**EXERCISE INSTRUCTIONS:** Output the whole listing with nothing altered.

——————

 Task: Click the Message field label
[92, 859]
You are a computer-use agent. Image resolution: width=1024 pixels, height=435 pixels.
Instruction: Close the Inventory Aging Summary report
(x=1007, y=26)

——————

**RESULT OF THE TASK:**
 Task: Click the Message field label
[92, 859]
You are a computer-use agent. Image resolution: width=1024 pixels, height=435 pixels.
Instruction: Close the Inventory Aging Summary report
(x=1007, y=26)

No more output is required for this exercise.